▸ Your instructions: From the records beneath, determine how many lines contain "width" and report only that figure.

━━ Given records ━━

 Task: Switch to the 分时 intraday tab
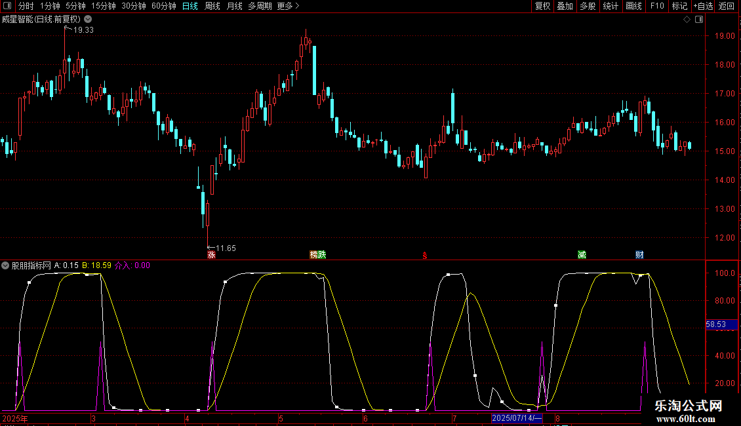26,6
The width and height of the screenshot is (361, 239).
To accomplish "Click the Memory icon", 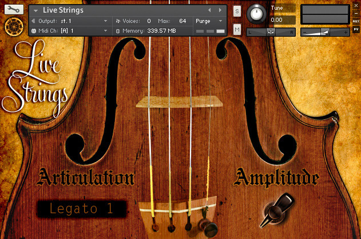I will click(118, 31).
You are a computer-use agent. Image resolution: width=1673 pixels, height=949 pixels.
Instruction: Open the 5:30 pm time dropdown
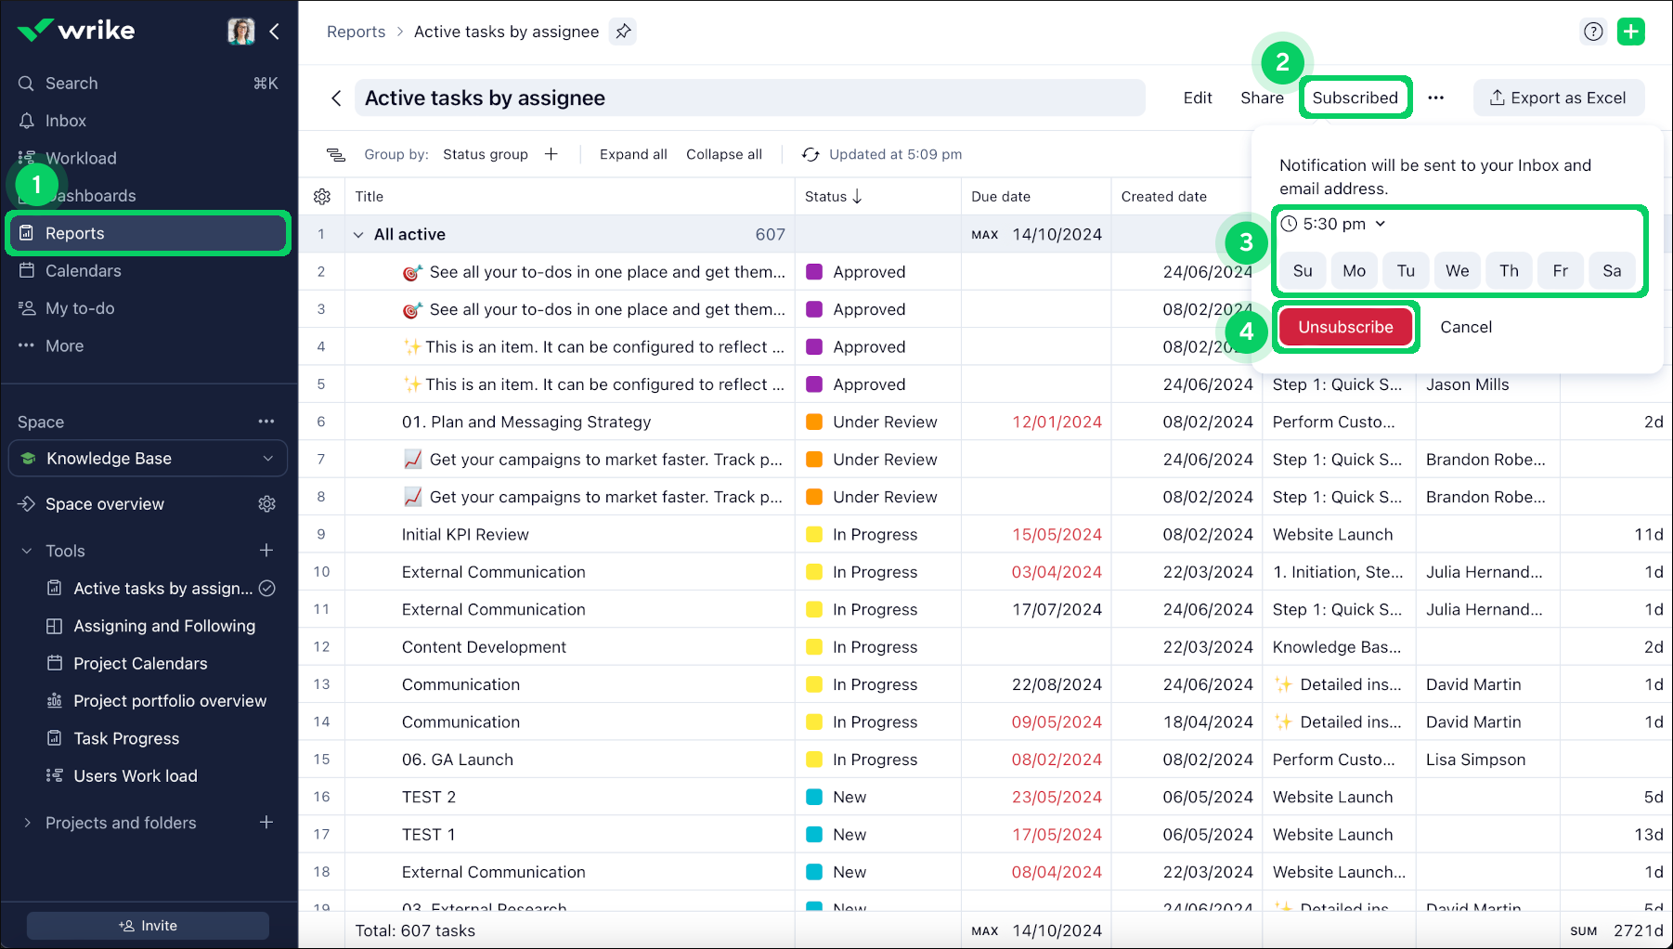click(1334, 224)
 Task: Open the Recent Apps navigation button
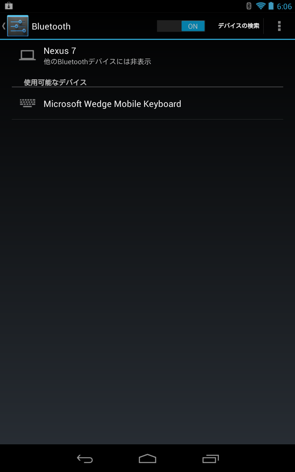(x=211, y=458)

━━━

▸ Exercise solution: 2